+++ Recorded information

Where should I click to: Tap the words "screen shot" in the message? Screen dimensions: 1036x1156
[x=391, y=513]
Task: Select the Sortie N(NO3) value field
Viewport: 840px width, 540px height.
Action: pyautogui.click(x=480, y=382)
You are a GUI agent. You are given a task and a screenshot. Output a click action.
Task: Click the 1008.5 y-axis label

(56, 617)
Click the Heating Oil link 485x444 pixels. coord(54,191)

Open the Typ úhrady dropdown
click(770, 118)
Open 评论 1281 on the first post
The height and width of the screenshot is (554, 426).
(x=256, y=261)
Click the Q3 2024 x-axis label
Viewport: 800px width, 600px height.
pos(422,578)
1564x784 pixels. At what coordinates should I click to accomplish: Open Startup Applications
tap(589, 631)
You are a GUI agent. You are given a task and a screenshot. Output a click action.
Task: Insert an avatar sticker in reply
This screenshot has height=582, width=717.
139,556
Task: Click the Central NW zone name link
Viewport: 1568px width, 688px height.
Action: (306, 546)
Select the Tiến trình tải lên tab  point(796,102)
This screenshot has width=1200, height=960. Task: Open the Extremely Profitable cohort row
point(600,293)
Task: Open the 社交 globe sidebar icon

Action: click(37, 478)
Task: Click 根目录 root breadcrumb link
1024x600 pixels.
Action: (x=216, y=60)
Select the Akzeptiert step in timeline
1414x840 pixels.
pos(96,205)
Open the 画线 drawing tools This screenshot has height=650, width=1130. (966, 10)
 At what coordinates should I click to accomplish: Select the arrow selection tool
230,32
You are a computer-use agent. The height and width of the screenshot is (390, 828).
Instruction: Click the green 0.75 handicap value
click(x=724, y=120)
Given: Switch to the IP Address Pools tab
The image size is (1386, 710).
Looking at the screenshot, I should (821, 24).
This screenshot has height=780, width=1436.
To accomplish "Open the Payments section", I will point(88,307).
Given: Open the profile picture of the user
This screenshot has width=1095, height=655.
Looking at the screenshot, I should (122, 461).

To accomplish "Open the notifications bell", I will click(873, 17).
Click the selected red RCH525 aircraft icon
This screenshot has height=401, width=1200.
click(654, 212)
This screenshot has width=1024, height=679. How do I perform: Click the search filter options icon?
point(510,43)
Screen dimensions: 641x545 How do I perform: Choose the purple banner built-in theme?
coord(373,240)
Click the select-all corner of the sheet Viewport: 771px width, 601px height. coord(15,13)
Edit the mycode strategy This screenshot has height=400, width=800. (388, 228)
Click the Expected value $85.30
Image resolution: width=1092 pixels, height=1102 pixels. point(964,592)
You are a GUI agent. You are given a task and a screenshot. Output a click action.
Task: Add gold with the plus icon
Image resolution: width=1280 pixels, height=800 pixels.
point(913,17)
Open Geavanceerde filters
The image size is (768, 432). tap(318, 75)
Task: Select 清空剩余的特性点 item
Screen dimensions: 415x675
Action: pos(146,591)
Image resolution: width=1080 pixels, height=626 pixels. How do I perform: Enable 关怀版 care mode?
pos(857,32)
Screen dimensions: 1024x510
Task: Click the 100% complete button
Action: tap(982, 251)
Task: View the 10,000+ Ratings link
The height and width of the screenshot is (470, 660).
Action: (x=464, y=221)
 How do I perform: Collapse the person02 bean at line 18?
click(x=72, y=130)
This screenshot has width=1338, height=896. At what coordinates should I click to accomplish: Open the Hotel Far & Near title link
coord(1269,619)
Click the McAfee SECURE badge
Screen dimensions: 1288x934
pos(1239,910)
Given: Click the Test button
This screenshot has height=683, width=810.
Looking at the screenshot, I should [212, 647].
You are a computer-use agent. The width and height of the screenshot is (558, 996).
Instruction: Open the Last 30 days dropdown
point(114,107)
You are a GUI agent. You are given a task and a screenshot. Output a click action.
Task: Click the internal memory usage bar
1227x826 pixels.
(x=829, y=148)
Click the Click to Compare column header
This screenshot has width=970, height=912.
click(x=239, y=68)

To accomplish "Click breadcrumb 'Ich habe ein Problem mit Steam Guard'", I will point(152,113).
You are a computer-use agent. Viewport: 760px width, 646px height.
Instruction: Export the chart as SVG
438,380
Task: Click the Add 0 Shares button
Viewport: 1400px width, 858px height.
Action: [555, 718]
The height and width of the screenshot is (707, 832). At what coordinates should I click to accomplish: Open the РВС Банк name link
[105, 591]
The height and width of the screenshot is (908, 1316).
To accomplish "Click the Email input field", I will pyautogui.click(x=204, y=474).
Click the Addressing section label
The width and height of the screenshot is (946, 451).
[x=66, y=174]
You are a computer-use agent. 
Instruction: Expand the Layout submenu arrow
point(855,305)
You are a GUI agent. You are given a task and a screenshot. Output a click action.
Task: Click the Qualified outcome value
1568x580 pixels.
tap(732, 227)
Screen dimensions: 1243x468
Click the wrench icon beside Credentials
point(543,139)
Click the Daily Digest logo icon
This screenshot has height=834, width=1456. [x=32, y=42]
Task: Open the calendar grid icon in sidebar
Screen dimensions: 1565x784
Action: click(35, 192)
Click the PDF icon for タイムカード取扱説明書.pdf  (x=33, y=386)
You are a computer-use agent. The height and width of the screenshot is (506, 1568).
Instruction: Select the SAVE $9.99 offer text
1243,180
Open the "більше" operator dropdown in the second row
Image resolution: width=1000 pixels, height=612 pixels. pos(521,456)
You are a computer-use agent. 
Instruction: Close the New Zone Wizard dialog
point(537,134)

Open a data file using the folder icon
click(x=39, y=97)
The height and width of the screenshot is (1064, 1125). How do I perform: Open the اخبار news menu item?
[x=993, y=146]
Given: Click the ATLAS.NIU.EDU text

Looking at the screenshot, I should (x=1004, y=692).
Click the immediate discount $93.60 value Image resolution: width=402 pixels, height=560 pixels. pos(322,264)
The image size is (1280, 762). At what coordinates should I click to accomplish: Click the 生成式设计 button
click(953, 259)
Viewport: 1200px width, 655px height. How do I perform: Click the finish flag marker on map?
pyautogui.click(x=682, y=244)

++++++

● **To do**:
Please return, exactly as written, the line containing "The height and width of the screenshot is (707, 832)." and every line after it through the end of the records above, and nothing else.

● **Output of the task**:
The height and width of the screenshot is (707, 832). At what coordinates should I click to accomplish: Open the РВС Банк name link
[105, 591]
The height and width of the screenshot is (908, 1316).
To accomplish "Click the Email input field", I will pyautogui.click(x=204, y=474).
Click the Addressing section label
The width and height of the screenshot is (946, 451).
[x=66, y=174]
You are a computer-use agent. 
Instruction: Expand the Layout submenu arrow
point(855,305)
You are a GUI agent. You are given a task and a screenshot. Output a click action.
Task: Click the Qualified outcome value
1568x580 pixels.
tap(732, 227)
Screen dimensions: 1243x468
Click the wrench icon beside Credentials
point(543,139)
Click the Daily Digest logo icon
This screenshot has height=834, width=1456. [x=32, y=42]
Task: Open the calendar grid icon in sidebar
Screen dimensions: 1565x784
Action: click(35, 192)
Click the PDF icon for タイムカード取扱説明書.pdf  (x=33, y=386)
You are a computer-use agent. The height and width of the screenshot is (506, 1568).
Instruction: Select the SAVE $9.99 offer text
1243,180
Open the "більше" operator dropdown in the second row
Image resolution: width=1000 pixels, height=612 pixels. pos(521,456)
You are a computer-use agent. 
Instruction: Close the New Zone Wizard dialog
point(537,134)

Open a data file using the folder icon
click(x=39, y=97)
The height and width of the screenshot is (1064, 1125). How do I perform: Open the اخبار news menu item?
[x=993, y=146]
Given: Click the ATLAS.NIU.EDU text

Looking at the screenshot, I should (x=1004, y=692).
Click the immediate discount $93.60 value Image resolution: width=402 pixels, height=560 pixels. pos(322,264)
The image size is (1280, 762). At what coordinates should I click to accomplish: Click the 生成式设计 button
click(953, 259)
Viewport: 1200px width, 655px height. How do I perform: Click the finish flag marker on map?
pyautogui.click(x=682, y=244)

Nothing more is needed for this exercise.